_Brief_
This exercise calls for the data below to be retyped exactly, minus any images.

**** Entries provided ****

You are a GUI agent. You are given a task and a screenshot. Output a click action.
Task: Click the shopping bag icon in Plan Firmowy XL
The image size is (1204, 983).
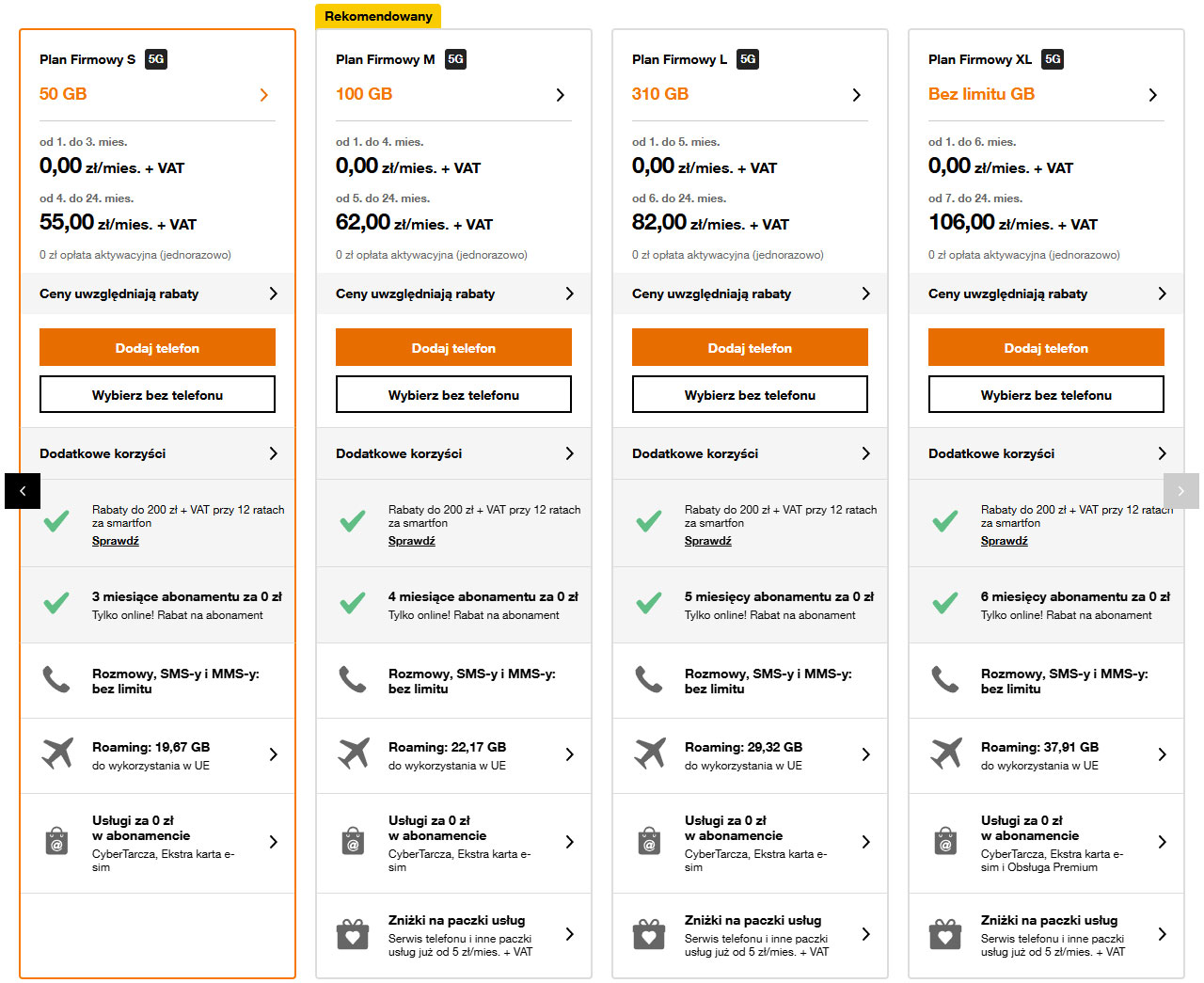pos(945,841)
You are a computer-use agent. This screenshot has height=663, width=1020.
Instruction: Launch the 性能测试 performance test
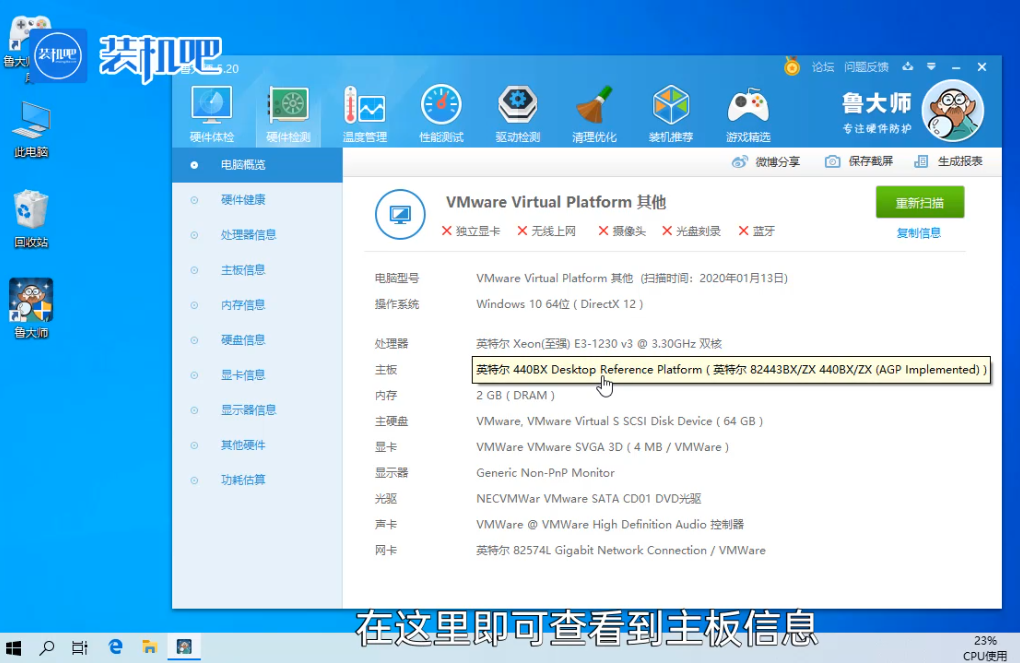pos(441,110)
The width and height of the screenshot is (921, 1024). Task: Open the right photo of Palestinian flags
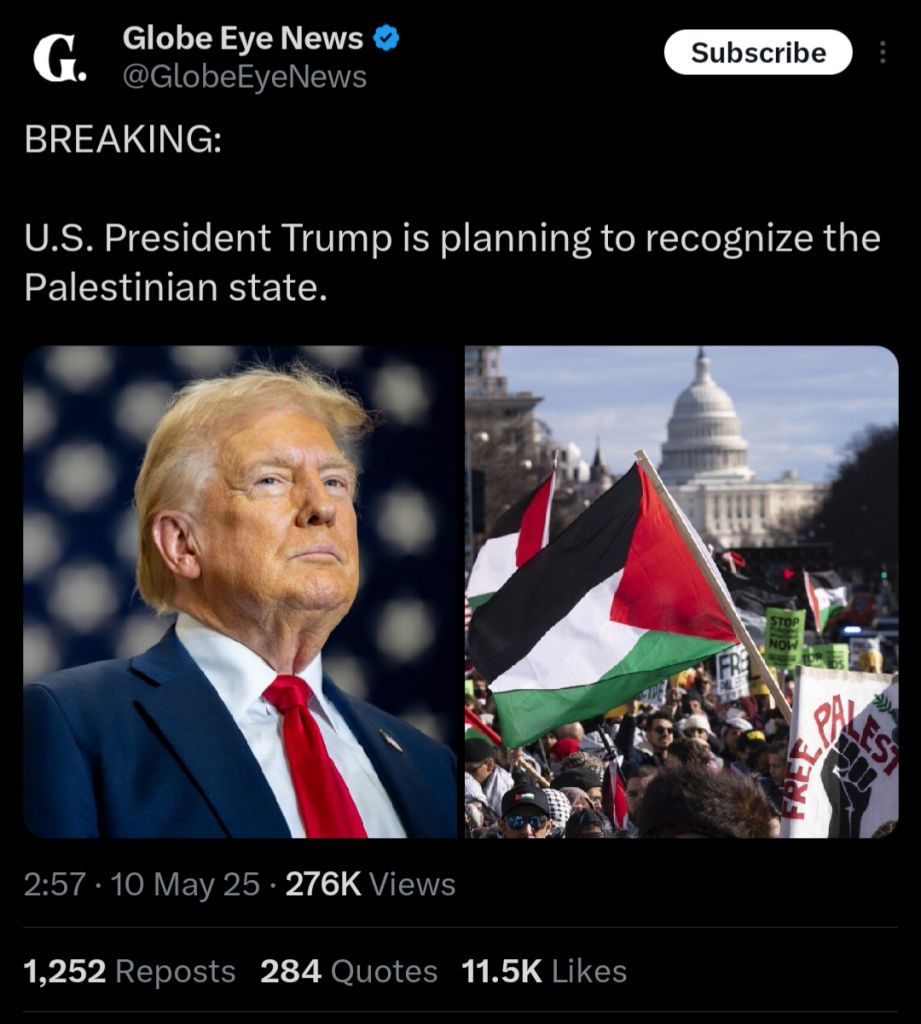click(x=681, y=592)
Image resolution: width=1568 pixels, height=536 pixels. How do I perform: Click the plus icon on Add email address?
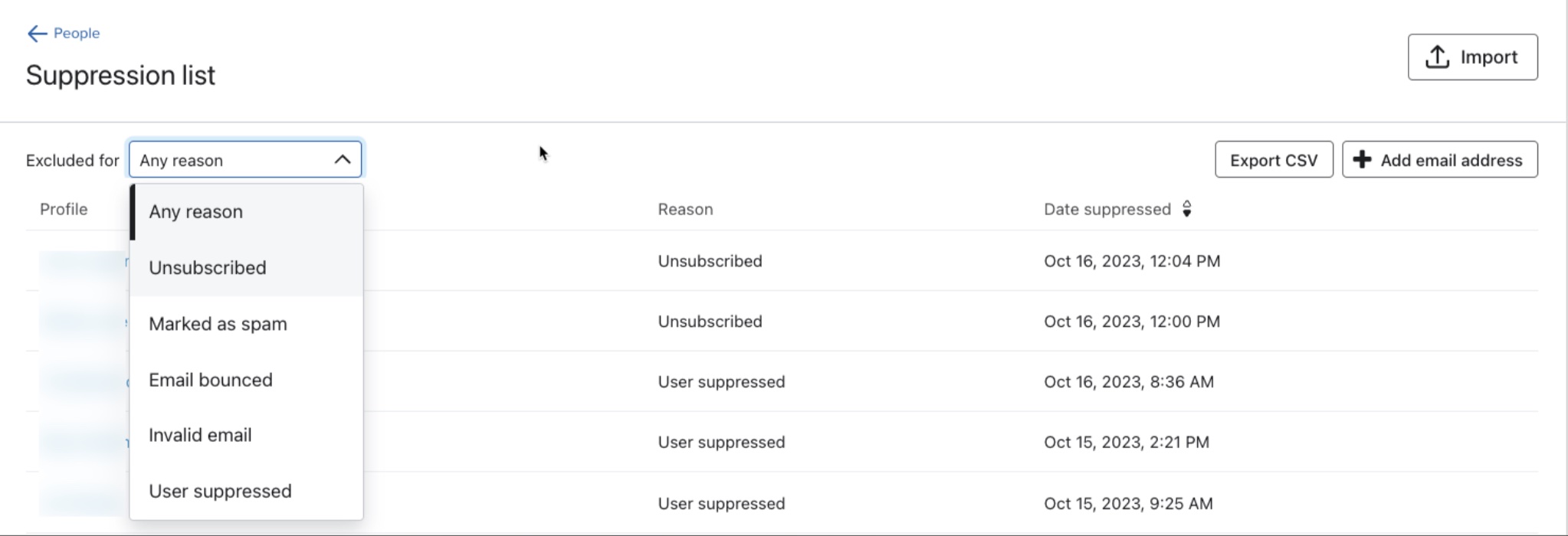(x=1363, y=159)
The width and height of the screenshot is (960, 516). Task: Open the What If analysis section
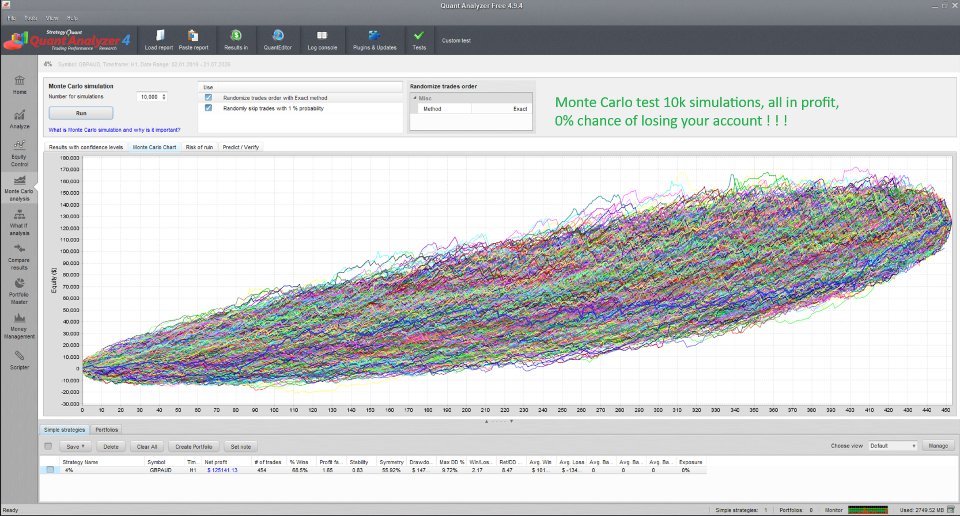click(x=20, y=223)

****

_Response to this exercise_
You are a GUI agent. You are given a task and a screenshot. Output a click action.
Task: Click the shopping bag icon in Plan Firmowy XL
The image size is (1204, 983).
pos(945,841)
You are a computer-use agent. This screenshot has height=663, width=1020.
Instruction: Launch the 性能测试 performance test
pos(441,110)
The width and height of the screenshot is (921, 1024). Task: Open the right photo of Palestinian flags
click(x=681, y=592)
Image resolution: width=1568 pixels, height=536 pixels. How do I perform: Click the plus icon on Add email address?
(x=1363, y=159)
The width and height of the screenshot is (960, 516). Task: Open the What If analysis section
click(x=20, y=223)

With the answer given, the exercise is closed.